Hay leyendas que a fuerza de repetirse, acaban calando con fuerza, por ridículas y desnortadas que puedan ser. Empezaré la serie por un clásico: El trabajador y su afán por matarse.

Al parecer si obreros y operarios pierden o dañan partes de su cuerpo, incluso el pellejo completo es por una conjunción de ignorancia, resistencia al aprendizaje en materias de seguridad laboral y tozuded malsana.

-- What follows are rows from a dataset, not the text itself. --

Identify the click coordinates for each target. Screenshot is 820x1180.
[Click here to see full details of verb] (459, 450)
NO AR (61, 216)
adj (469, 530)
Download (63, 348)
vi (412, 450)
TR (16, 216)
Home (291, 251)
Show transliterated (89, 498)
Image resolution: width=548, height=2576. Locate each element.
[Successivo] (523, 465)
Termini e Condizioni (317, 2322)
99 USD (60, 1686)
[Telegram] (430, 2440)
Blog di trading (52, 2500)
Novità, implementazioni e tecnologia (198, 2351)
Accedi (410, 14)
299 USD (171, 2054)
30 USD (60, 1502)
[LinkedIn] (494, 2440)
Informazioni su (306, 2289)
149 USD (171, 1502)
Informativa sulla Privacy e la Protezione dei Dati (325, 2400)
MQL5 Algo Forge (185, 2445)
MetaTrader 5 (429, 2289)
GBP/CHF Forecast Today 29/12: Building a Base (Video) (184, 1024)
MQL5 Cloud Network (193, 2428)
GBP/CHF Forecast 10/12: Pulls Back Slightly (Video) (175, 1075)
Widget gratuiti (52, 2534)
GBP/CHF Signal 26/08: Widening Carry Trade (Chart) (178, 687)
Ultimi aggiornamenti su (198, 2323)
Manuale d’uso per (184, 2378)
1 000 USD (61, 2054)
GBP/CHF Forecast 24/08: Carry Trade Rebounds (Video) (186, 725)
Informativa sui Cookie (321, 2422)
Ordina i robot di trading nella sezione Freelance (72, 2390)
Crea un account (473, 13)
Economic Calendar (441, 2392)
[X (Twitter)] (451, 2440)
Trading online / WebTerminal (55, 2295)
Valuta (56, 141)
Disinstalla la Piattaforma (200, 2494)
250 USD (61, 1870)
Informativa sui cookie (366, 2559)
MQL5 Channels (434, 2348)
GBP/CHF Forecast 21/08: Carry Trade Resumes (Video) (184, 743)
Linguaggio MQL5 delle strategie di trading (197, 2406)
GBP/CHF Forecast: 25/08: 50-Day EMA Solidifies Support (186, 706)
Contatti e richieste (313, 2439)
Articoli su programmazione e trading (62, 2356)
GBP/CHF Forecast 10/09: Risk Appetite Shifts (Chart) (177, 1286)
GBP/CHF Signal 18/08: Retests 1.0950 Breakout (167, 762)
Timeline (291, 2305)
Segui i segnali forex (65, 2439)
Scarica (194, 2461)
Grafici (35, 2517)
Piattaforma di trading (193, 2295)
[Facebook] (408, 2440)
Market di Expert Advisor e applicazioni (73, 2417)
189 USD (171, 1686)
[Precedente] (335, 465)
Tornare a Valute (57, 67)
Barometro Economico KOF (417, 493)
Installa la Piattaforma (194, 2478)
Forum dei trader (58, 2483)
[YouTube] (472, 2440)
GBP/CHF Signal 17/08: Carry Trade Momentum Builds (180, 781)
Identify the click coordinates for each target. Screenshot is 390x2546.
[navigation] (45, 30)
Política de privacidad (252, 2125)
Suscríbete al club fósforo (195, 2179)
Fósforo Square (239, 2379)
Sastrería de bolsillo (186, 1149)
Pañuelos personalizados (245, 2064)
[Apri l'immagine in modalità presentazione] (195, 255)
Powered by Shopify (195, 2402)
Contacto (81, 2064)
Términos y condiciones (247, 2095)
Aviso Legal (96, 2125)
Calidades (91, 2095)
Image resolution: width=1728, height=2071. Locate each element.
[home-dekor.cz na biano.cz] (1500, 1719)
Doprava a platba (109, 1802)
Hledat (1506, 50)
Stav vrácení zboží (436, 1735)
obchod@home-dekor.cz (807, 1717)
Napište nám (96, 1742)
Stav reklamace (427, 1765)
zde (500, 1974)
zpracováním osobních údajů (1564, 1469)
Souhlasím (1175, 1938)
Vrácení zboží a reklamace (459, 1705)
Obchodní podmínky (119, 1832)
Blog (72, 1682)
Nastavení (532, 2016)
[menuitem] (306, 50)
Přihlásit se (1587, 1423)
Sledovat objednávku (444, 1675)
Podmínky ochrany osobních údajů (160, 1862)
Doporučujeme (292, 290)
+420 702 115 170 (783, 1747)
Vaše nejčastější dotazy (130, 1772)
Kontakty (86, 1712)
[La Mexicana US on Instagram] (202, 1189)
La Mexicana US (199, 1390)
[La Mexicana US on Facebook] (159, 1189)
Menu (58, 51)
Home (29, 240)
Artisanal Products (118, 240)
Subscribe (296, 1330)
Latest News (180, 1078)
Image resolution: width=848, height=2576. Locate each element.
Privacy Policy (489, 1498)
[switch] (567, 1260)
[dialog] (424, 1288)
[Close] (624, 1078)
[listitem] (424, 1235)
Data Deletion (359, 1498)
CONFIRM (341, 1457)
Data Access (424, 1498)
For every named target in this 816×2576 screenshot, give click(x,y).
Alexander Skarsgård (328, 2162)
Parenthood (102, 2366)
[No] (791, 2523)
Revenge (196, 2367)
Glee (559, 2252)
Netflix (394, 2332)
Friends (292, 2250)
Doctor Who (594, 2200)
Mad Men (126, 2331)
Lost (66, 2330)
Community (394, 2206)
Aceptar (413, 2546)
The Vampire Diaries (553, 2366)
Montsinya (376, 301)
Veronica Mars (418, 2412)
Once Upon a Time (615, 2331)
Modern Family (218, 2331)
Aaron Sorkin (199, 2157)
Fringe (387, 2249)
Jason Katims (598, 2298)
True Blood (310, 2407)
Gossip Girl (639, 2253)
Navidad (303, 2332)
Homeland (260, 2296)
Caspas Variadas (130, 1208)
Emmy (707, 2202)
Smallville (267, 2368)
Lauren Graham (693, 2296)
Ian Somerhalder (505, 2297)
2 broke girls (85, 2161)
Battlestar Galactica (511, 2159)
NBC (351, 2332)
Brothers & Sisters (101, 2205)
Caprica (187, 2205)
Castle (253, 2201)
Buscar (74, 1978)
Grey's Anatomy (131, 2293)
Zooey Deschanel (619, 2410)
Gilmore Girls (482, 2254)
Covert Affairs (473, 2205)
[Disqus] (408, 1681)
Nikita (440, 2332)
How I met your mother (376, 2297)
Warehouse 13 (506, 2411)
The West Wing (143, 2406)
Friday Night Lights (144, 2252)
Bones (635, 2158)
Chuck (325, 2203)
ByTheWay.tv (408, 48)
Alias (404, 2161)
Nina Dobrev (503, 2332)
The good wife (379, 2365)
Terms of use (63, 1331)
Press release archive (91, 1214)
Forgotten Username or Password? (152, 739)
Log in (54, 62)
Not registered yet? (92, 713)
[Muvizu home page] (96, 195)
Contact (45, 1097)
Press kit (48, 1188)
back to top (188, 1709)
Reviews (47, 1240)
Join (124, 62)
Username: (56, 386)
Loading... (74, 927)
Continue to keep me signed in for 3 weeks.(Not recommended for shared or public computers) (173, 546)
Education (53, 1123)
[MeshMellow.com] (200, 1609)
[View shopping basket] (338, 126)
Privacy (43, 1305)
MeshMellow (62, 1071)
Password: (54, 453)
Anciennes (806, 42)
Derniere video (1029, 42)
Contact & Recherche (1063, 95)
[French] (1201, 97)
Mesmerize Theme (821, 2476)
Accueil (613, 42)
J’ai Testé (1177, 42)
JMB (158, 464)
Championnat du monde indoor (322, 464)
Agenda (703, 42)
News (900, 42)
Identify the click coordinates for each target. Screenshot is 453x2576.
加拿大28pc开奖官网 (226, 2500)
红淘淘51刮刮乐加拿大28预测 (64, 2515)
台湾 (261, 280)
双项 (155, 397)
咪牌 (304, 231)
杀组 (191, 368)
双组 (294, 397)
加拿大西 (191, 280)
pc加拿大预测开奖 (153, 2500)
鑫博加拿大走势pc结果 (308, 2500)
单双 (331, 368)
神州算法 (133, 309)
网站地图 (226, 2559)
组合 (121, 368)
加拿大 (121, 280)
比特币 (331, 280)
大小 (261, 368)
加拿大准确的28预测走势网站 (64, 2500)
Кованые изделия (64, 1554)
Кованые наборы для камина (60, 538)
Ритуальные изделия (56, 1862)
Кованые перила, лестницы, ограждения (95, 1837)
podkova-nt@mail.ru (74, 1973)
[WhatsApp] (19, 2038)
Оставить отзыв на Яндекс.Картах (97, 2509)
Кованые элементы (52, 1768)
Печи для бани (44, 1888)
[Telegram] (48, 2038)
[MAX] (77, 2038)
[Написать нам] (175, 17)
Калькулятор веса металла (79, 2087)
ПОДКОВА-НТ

los empresarios y sus empresas ponen esfuerzos  y material a disposición de sus trabajadores para minimizar los accidentes y estos se empeñan sistemáticamente  en rechazar el equipamiento de seguridad en aras de una mayor libertad de movimientos y una mayor comodidad en el desempeño de sus funciones.

No hace falta ser un tarado para creer semejante gilipollez, a fin de cuentas estos mitos (seguridad laboral, cobrar paro y trabajar, discriminacion positiva, ayudas sociales, integración, libertades, etc…) se refuerzan sistemáticamente en cualquier foro donde se genere una tertulia entre un político, un ama de casa, una maricona, un facha, un rojeras y la madre que los parió.

La única realidad objetiva es que cualquier legislación sólo es valorable y discutible después de su aplicación y en España sistemáticamente las leyes entran en vigor pero no se aplican, no hay nadie encargado de llevar a cabo esa labor.

Existe una legislación en materia de seguridad laboral, pero no inspectores, inspecciones, ni sanciones a las empresas acordes a los incumplimientos. Así, en los pocos casos en los que las empresas cumplen a rajatabla con su parte proporcionando toda la equipación necesaria, les procupa poco que tres o cuatro (base del mito) no utilicen ese material de seguridad.

Un estado fascista sabe emplear la mano dura sancionando, recortando sueldos y libertades a la clase trabajadora por eso las multas son lineales y siempre se perjudica más a las rentas más bajas, pero se hace la vista gorda con las rentas altas, con los empresarios y su ganado.

Obviamente si un empresario no consiente que sus trabajadores tomen riesgos innecesarios, da igual lo que opine el trabajador. El peso en esta balanza está de su lado.